### [What to do]
Copy each line of the listing that includes "agent".

────

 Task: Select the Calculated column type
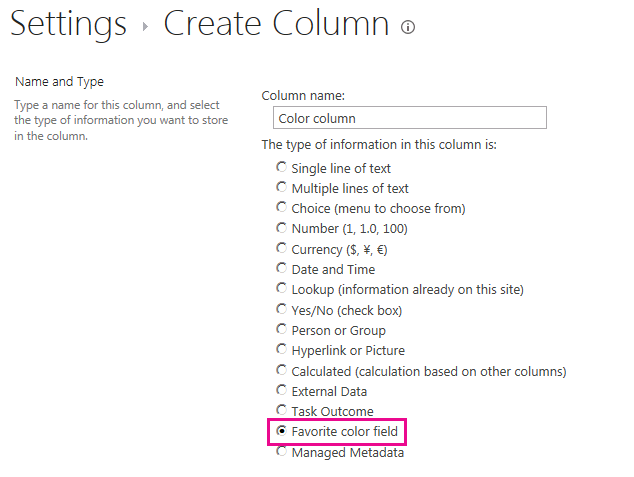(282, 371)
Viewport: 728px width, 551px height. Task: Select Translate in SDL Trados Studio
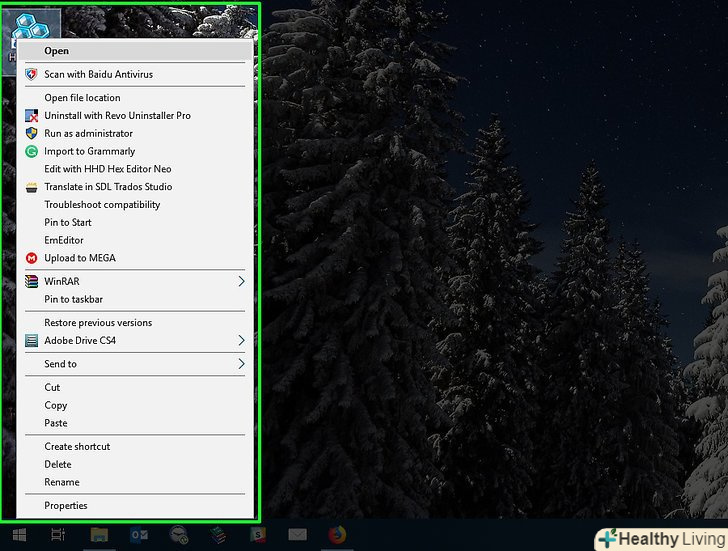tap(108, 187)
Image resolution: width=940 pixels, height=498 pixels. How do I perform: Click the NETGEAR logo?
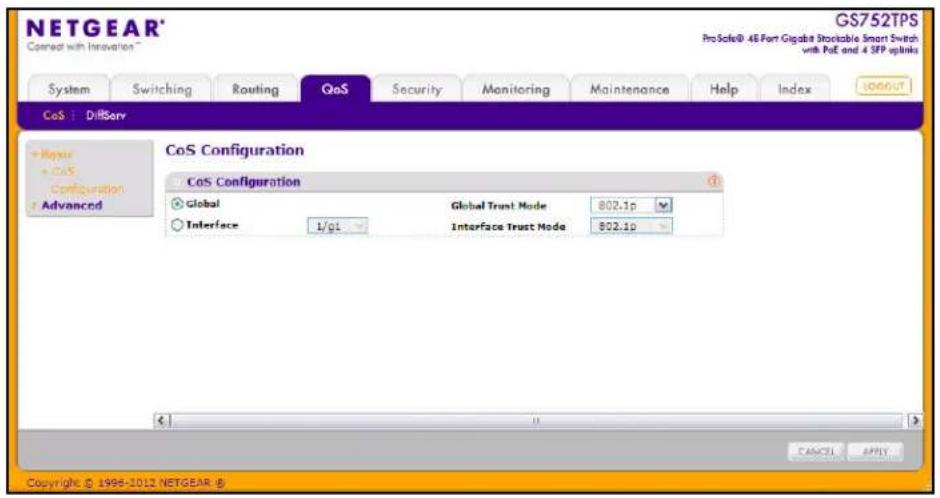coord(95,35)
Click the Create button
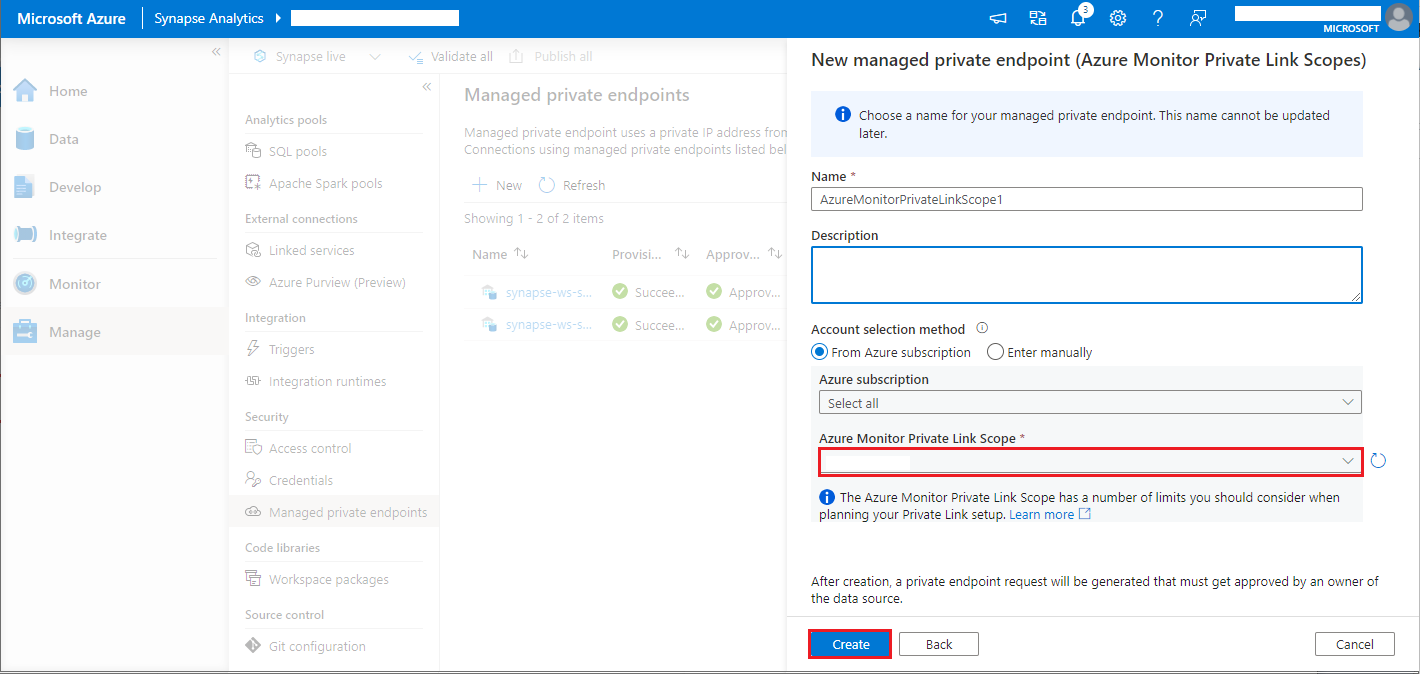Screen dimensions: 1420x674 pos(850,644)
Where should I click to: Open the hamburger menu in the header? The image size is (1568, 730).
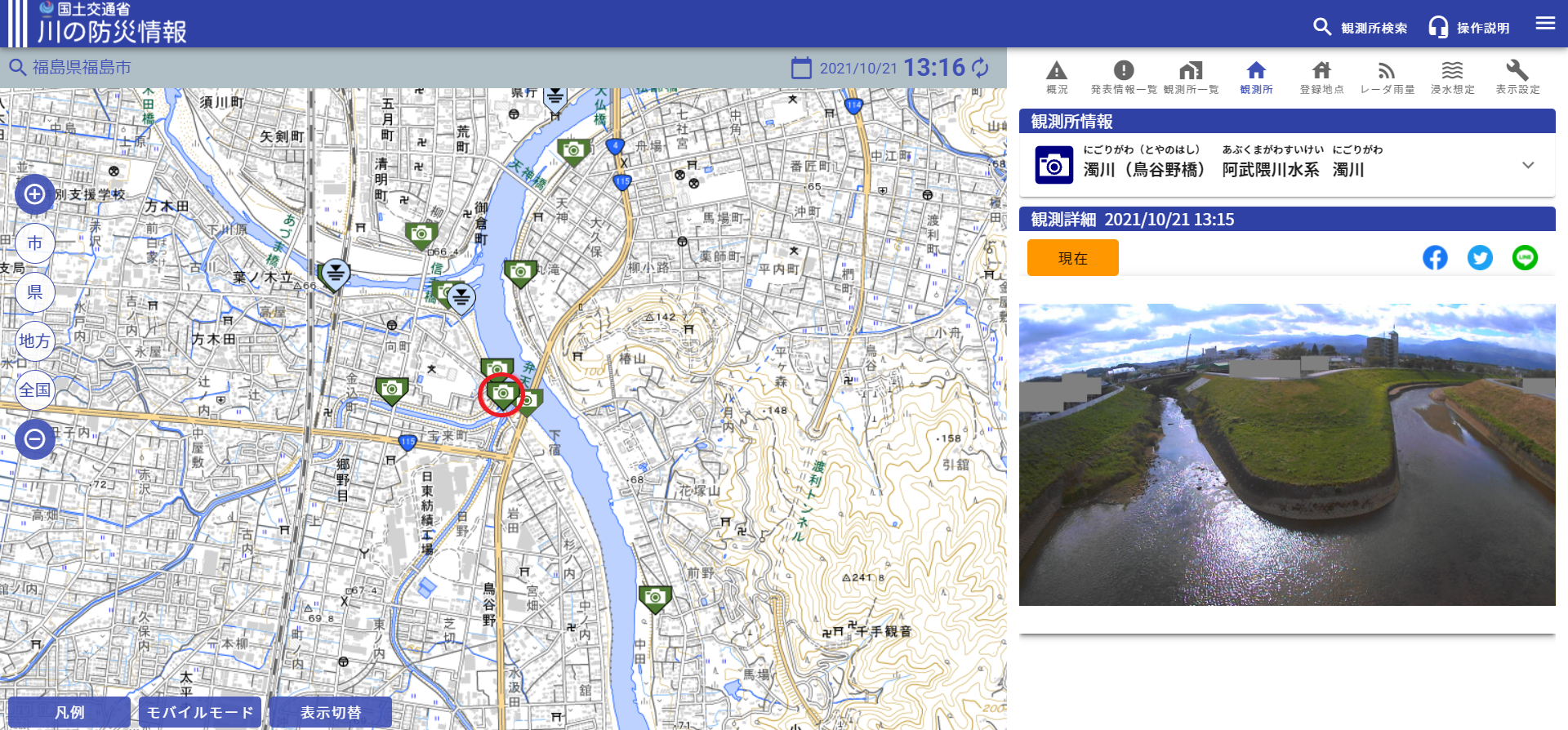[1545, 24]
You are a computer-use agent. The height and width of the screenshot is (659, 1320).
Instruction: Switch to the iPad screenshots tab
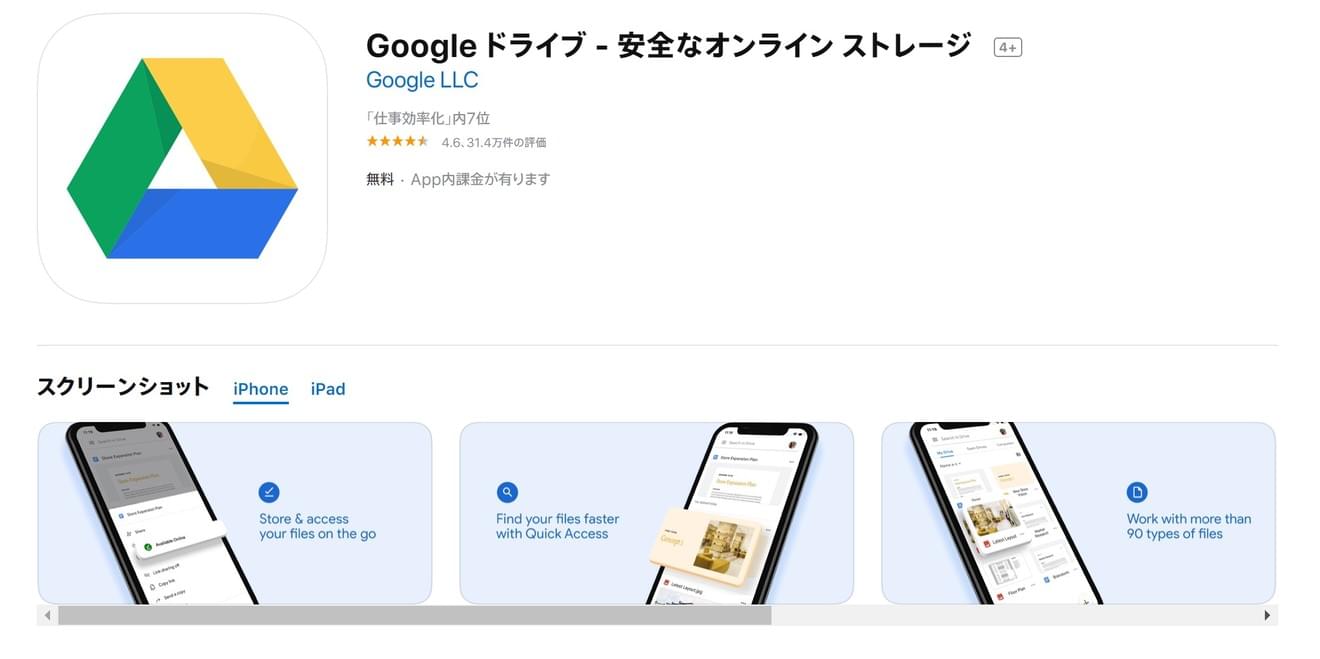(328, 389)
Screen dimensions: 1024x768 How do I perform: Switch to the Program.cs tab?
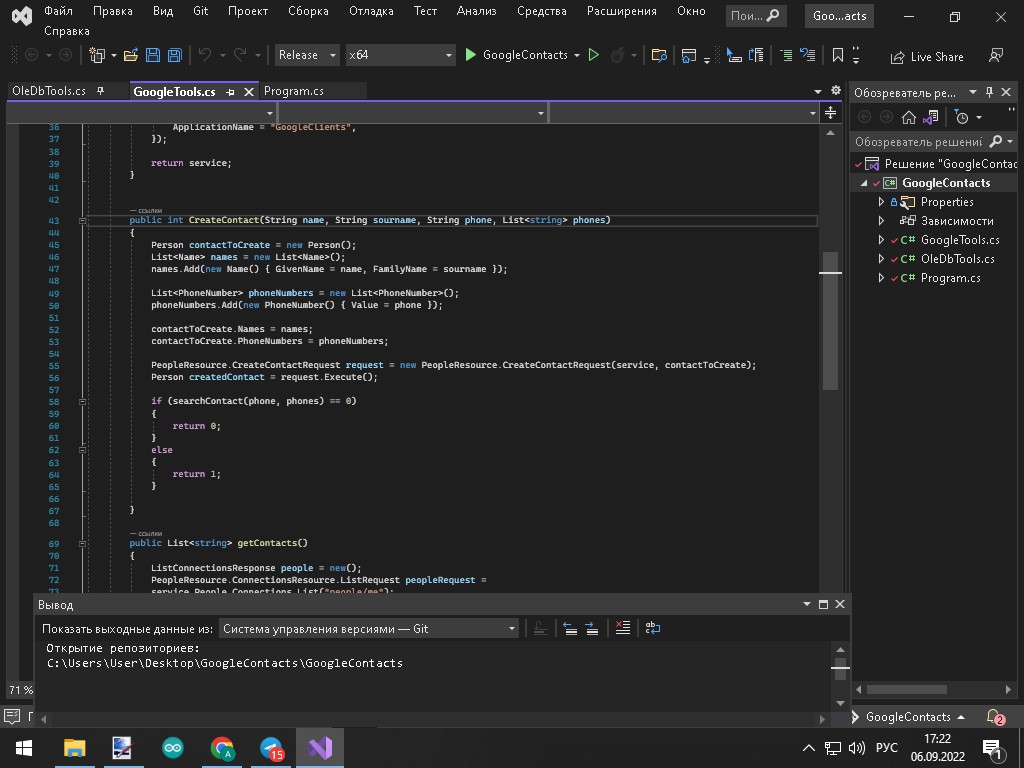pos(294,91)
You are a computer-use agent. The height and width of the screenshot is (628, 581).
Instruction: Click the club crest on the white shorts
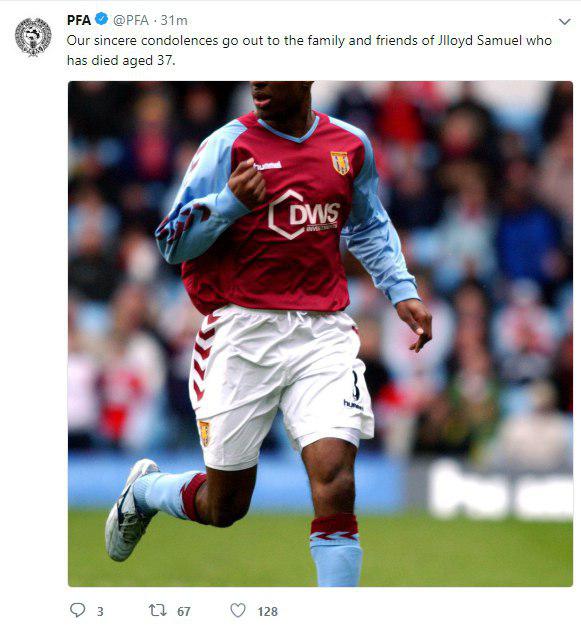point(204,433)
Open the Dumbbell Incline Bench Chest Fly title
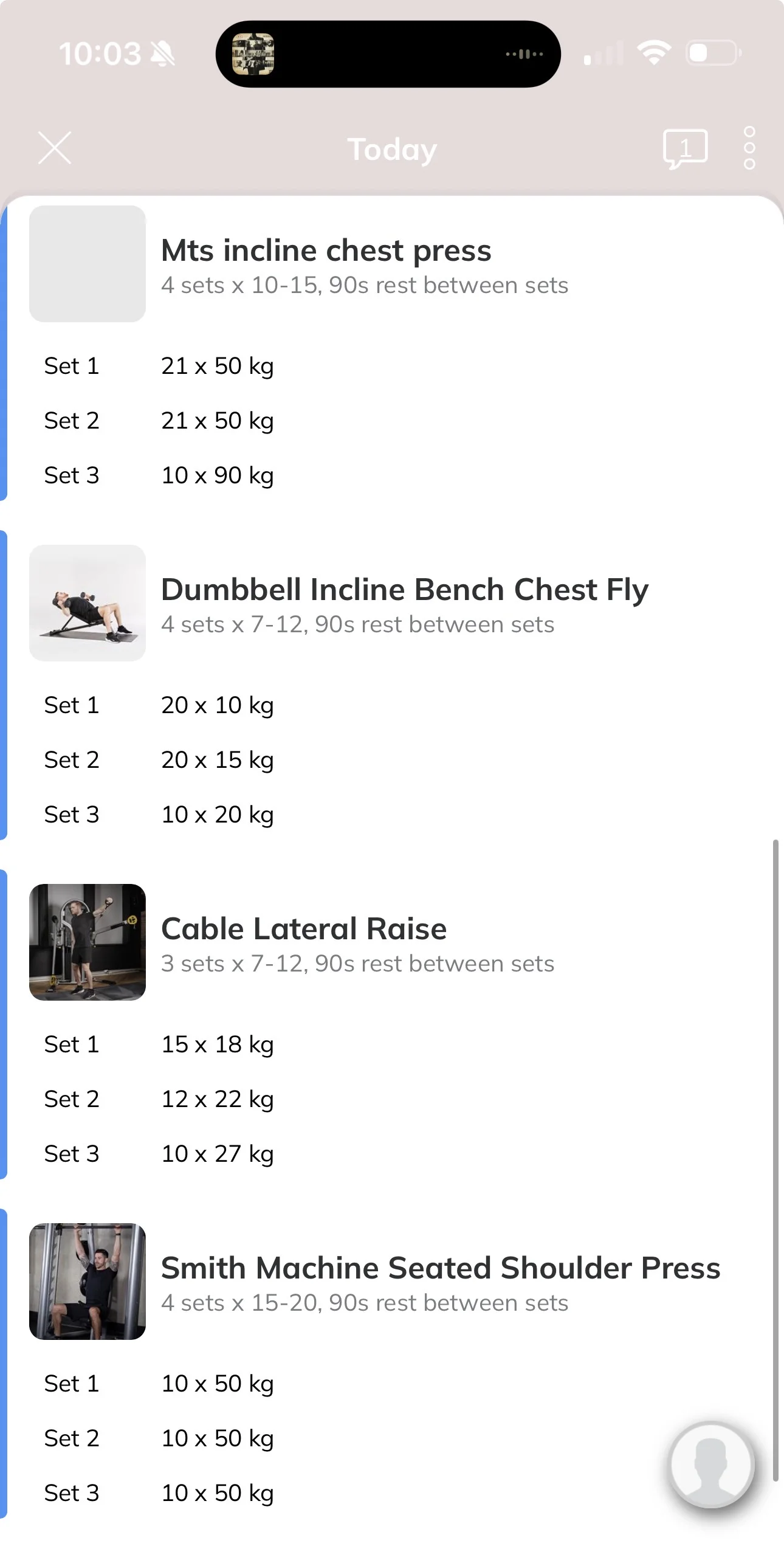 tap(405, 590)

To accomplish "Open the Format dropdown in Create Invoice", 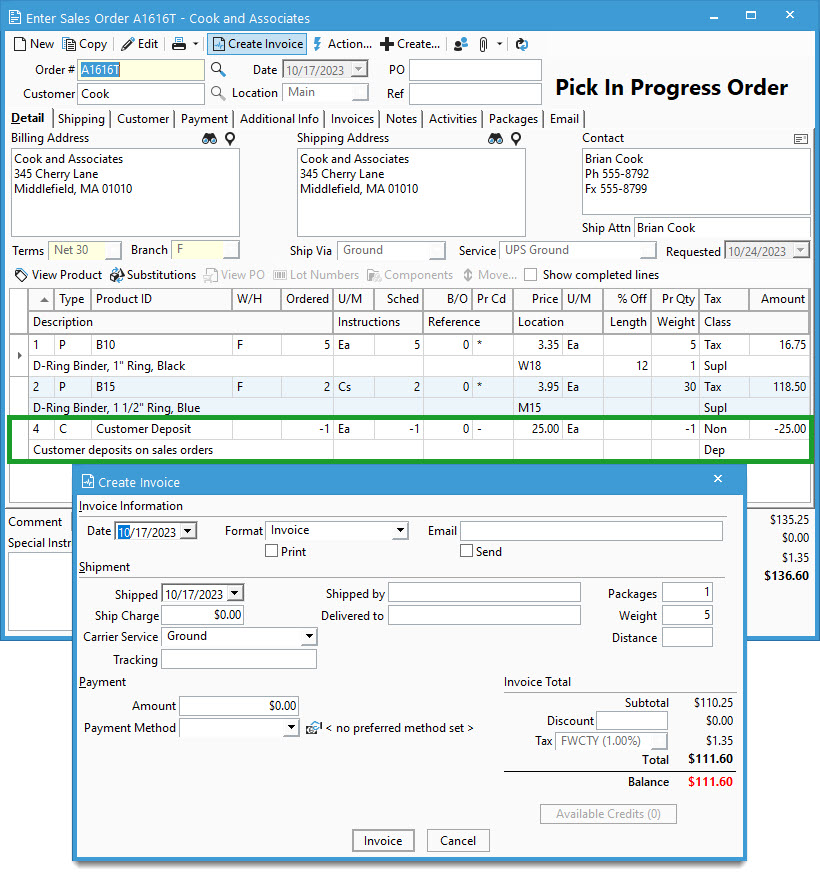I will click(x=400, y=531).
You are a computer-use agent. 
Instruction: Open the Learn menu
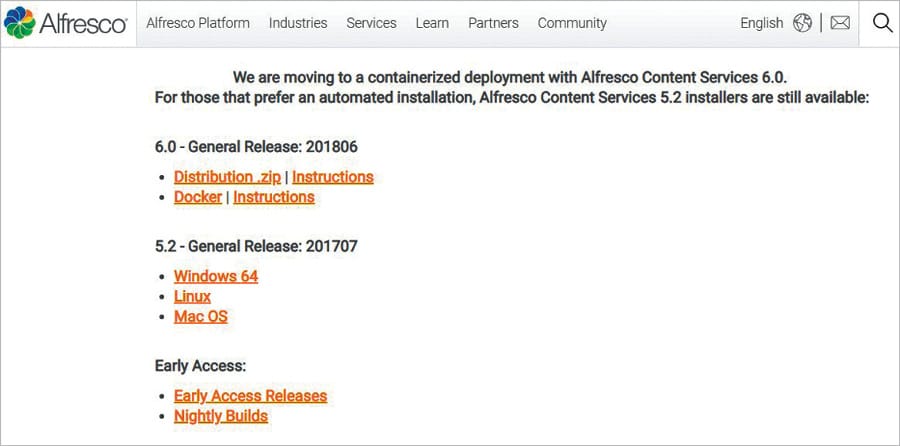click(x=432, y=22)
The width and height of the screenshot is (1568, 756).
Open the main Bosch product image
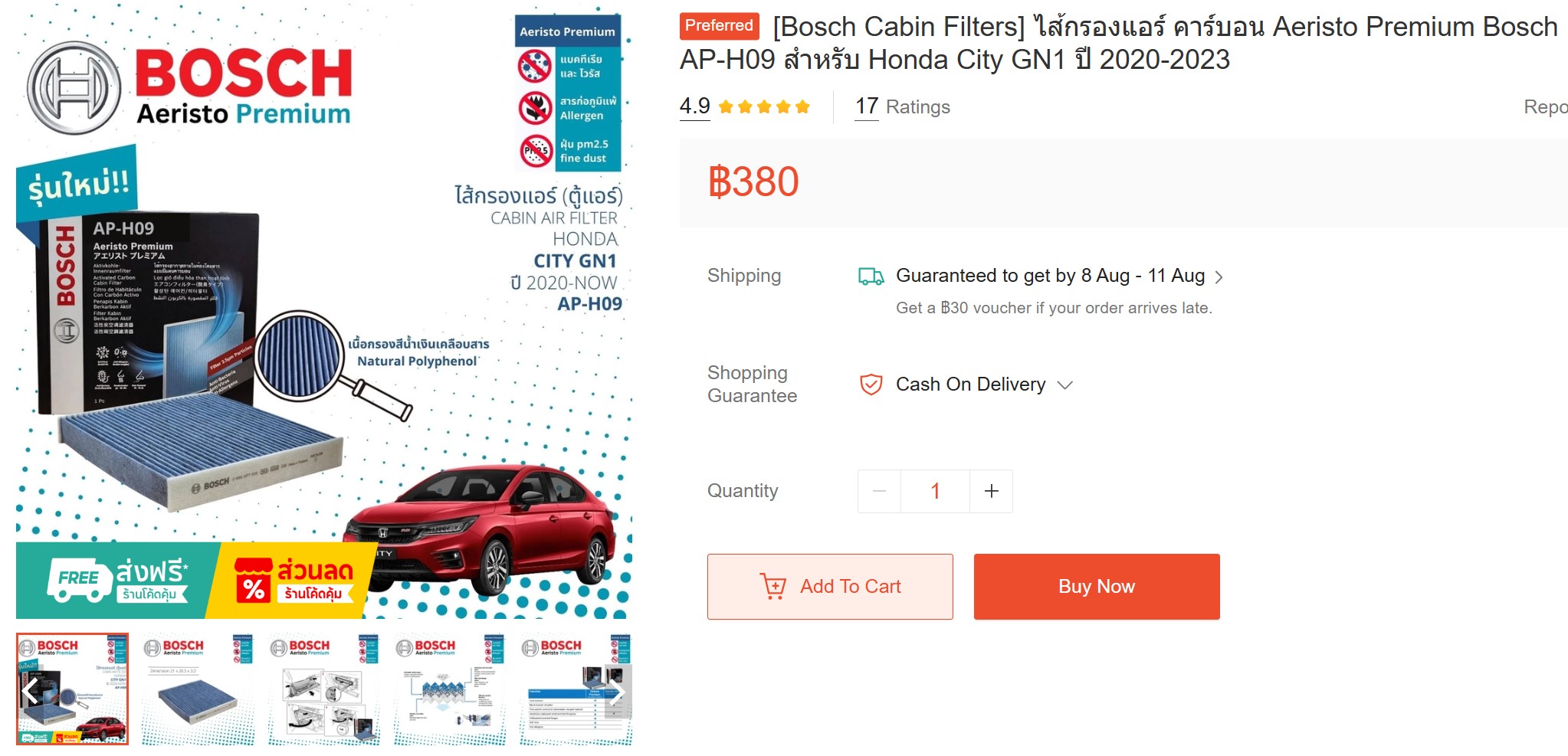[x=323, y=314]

────

### [Solution]
You are a computer-use agent. The height and width of the screenshot is (659, 1320).
You are a computer-use agent. The height and width of the screenshot is (628, 581).
You are a computer-use agent. 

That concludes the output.